Oh allright. The colours are pretty, though.

In Questacon they had a small exhibition with various different lights and some diffraction glasses to look at them with.

Am I dead? Am I alive? I'm both!

[Smeggit]

How about this explination I found on another forum.  The toipc is actually talking abut how higher dimensions interact with our 3.

 

quote:Physical points have to arrange themselves in triangles on a TV screen. I thought, "How can physical points arrange themselves in 3D space?" They would arrange themselves in tetrahedrons. Two tetrahedrons base to base have lines going in seven directions. When you look at a star, you can see rays going in six or seven different directions, just like you see light spilling out in three directions on a TV screen due to the arrangement of pixels. Old cameras had two rays, which is called a lensing effect. New cameras have three rays, which is not due to the lens, but due to the arrangement of pixels. Stars have six or seven rays, which is just what I would expect since I realized the arrangement of points in space line up in seven directions.
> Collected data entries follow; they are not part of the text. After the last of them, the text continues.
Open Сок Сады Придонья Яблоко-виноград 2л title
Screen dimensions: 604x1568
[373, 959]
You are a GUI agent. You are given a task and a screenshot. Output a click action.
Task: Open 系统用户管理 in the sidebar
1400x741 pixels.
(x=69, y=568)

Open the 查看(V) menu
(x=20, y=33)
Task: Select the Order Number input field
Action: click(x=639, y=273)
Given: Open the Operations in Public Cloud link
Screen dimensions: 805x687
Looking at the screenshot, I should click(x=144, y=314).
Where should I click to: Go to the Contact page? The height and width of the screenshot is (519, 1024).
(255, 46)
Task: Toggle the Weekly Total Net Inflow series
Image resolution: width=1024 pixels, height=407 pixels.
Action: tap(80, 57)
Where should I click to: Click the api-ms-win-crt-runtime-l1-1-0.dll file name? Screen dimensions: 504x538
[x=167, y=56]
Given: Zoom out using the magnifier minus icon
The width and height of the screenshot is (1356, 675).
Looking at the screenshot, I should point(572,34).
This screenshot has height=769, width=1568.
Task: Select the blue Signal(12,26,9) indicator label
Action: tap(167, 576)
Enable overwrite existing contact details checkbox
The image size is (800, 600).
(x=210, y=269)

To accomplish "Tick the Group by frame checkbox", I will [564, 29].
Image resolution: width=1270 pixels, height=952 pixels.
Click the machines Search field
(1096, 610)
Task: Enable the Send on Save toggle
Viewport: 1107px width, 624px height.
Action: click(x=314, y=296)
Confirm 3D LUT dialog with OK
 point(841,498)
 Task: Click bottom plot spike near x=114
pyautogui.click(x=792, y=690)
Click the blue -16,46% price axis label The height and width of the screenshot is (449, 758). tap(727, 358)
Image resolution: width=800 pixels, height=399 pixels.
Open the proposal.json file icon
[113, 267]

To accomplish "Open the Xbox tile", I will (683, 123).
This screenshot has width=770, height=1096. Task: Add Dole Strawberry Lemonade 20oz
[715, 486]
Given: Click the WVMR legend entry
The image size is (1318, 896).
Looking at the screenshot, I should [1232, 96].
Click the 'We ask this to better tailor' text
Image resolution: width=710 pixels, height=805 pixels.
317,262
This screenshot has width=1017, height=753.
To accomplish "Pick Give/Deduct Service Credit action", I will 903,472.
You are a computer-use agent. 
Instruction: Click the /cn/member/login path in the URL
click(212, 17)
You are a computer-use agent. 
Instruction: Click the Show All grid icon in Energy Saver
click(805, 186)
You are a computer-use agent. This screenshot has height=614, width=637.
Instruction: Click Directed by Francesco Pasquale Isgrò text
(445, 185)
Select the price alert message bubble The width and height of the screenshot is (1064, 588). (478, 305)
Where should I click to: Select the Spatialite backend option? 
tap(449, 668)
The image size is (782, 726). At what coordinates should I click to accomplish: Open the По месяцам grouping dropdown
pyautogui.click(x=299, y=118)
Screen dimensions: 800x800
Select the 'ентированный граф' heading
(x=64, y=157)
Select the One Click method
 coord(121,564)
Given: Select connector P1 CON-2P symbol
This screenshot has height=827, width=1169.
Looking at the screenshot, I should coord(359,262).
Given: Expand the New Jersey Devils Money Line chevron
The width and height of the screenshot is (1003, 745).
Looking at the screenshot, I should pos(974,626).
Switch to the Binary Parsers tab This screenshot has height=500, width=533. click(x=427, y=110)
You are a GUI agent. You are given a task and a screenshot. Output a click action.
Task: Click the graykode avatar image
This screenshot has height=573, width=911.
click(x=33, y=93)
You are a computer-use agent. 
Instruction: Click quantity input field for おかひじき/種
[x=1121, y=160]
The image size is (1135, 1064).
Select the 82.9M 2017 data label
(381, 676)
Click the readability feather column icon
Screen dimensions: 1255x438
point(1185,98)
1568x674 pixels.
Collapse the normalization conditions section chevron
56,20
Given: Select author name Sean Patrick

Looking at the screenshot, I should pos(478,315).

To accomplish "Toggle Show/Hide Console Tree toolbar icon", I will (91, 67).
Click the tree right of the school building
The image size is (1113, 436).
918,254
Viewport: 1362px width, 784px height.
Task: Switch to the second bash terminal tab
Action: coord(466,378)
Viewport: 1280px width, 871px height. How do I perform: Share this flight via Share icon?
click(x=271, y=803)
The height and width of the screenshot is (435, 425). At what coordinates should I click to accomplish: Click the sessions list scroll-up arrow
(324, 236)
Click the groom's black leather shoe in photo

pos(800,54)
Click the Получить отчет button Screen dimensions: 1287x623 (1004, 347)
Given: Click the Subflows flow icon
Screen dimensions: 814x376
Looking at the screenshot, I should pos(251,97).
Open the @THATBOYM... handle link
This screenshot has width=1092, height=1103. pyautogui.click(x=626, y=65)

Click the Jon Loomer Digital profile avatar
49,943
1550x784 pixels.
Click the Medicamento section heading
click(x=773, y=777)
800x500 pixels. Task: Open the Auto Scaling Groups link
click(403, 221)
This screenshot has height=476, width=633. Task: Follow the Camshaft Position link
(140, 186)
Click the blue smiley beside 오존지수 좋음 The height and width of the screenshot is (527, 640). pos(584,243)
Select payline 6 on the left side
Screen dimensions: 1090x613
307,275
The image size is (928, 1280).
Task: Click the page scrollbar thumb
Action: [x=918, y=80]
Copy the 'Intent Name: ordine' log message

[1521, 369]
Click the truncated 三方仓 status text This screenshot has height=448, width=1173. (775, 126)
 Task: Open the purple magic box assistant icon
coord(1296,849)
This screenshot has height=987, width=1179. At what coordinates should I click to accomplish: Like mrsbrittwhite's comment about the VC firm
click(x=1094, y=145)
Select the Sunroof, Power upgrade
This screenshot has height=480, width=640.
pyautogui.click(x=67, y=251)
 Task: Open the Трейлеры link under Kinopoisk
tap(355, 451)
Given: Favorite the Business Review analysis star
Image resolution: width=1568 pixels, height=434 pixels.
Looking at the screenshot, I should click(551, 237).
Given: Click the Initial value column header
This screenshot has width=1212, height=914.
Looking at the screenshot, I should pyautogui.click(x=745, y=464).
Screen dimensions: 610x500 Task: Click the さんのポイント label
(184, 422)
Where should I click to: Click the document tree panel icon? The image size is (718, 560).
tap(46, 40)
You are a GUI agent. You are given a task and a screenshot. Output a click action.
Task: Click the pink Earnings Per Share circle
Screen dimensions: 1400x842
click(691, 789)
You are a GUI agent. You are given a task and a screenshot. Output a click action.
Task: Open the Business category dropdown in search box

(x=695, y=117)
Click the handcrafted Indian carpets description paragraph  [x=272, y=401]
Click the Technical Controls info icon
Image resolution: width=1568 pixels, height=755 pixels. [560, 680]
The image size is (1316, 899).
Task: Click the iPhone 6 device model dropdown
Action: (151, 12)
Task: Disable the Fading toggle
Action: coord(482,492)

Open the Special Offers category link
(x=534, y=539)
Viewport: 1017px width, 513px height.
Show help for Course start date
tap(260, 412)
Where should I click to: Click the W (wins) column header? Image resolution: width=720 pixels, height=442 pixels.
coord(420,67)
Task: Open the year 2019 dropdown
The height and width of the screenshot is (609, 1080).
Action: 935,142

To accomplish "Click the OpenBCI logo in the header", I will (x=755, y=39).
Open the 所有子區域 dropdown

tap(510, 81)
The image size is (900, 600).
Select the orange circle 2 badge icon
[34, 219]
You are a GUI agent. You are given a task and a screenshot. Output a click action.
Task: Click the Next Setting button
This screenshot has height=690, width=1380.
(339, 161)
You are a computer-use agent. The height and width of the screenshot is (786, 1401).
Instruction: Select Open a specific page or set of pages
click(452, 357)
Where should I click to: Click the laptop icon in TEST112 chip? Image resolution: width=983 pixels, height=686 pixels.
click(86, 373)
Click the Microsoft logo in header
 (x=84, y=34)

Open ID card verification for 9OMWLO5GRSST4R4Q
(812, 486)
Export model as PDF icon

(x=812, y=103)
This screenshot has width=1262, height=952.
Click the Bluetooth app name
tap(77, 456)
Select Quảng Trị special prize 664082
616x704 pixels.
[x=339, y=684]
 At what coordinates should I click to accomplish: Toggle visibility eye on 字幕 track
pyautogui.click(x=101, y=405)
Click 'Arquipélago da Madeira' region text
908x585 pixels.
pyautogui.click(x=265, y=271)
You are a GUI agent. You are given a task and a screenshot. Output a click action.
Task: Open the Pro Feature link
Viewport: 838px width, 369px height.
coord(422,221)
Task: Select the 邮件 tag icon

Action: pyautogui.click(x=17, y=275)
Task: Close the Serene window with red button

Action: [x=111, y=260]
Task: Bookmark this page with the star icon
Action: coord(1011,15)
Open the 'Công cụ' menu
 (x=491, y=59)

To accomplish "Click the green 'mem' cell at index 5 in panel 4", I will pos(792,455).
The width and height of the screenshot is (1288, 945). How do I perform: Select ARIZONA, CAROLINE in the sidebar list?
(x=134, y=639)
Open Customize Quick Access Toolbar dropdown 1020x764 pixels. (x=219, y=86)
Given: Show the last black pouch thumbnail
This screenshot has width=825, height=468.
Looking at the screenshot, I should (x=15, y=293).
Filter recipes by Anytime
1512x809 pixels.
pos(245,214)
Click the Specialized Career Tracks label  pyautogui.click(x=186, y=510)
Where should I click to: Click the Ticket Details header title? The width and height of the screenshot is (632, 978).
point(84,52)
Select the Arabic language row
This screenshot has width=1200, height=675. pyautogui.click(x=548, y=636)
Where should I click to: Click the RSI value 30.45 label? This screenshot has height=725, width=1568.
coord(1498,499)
In 3D space, one ray might be pointing straight at you so you would not see it. If you see a star with five rays, which is rare, the rays are very clearly defined, since two rays are more or less pointing at you, and the other five are very flat and evenly spaced to your line of sight. Sometimes, on big lights you see rays and the lensing effect. And the number of rays changes depending on when you look. Space has an absolute structure, and the earth is rotating through it. The way to count the rays is to count all the rays on one half of the star or bright light. A bright light in a TV camera has three rays on one half of the light source, and those three rays continue on the other side in the same direction.

[Bin Laden]

quote:Originally posted by Quantumcat

Oh allright. The colours are pretty, though.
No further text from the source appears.